Understand the main distinctions and benefits of digital signage.
They sound similar but serve different levels of function. Here’s a plain, practical comparison.
Electronic signage (basic):
Often refers to simple LED dot-matrix or segmented displays (think basic train station tickers or simple numeric displays).
Shows fixed or limited text/numbers (arrival times, temperature, simple messages).
Usually proprietary hardware and limited interfaces — not app-based.
Low cost, low flexibility, minimal integration, low brightness control.
Good where only basic, repetitive information is needed (simple time/price displays or numeric counters).
Digital signage (advanced):
Uses full-screen LCD/LED/OLED displays or LED walls capable of video, images, and complex layouts.
Runs software (an OS or media player) and supports apps, widgets (weather, YouTube), live feeds, and interactive elements.
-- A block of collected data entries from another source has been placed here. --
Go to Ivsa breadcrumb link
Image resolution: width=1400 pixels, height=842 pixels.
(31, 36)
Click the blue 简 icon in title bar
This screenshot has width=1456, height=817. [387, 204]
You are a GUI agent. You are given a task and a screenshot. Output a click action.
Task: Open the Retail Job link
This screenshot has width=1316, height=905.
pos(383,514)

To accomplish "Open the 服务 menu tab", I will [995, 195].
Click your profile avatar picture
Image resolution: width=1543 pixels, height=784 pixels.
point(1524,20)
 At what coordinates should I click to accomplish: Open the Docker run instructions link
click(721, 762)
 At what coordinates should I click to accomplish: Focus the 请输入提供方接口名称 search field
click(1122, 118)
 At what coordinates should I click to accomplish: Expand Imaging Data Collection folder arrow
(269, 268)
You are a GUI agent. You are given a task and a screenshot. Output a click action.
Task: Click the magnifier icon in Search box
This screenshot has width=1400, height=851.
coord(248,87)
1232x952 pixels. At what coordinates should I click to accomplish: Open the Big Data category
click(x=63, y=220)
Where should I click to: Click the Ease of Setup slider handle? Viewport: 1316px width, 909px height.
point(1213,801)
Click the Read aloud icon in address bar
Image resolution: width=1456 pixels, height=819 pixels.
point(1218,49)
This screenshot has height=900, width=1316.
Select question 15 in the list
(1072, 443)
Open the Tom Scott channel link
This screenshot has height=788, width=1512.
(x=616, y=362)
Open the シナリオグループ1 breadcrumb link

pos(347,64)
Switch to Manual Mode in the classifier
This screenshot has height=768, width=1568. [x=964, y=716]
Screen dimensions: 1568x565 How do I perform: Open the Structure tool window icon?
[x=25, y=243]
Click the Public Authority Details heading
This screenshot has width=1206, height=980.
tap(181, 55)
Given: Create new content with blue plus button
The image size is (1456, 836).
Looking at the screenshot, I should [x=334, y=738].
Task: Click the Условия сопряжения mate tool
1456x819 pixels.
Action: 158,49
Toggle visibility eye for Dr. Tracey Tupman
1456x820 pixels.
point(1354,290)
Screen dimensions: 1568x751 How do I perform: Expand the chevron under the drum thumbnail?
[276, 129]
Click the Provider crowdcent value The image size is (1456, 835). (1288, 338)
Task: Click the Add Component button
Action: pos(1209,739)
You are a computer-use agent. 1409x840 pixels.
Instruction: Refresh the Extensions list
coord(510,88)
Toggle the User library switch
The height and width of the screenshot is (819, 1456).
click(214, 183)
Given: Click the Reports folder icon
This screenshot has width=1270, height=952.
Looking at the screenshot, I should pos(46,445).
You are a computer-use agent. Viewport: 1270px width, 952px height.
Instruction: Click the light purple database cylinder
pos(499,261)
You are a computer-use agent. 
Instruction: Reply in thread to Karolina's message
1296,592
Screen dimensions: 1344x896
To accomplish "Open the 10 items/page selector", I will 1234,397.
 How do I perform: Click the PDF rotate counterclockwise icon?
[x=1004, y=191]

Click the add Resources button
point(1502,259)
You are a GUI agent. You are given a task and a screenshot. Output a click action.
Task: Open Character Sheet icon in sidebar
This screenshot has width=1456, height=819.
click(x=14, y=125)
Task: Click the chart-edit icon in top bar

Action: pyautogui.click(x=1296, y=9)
Can be networked — update content remotely via a CMS, schedule playlists, and monitor screen health.
Supports integrations (POS, sensors, cameras), multi-zone layouts, and analytics.
Ideal for marketing, wayfinding, interactive kiosks, and any scenario demanding rich visuals or real-time updates.
When to choose which:
Choose electronic signage if your need is extremely simple, cost-sensitive, and static (e.g., numeric counters).
Choose digital signage if you need flexibility, rich content, remote updates, and integrations.
In short: electronic signage = basic, cheap, fixed. Digital signage = powerful, flexible, networked. Most modern deployments use digital signage because of the ability to change content and measure results.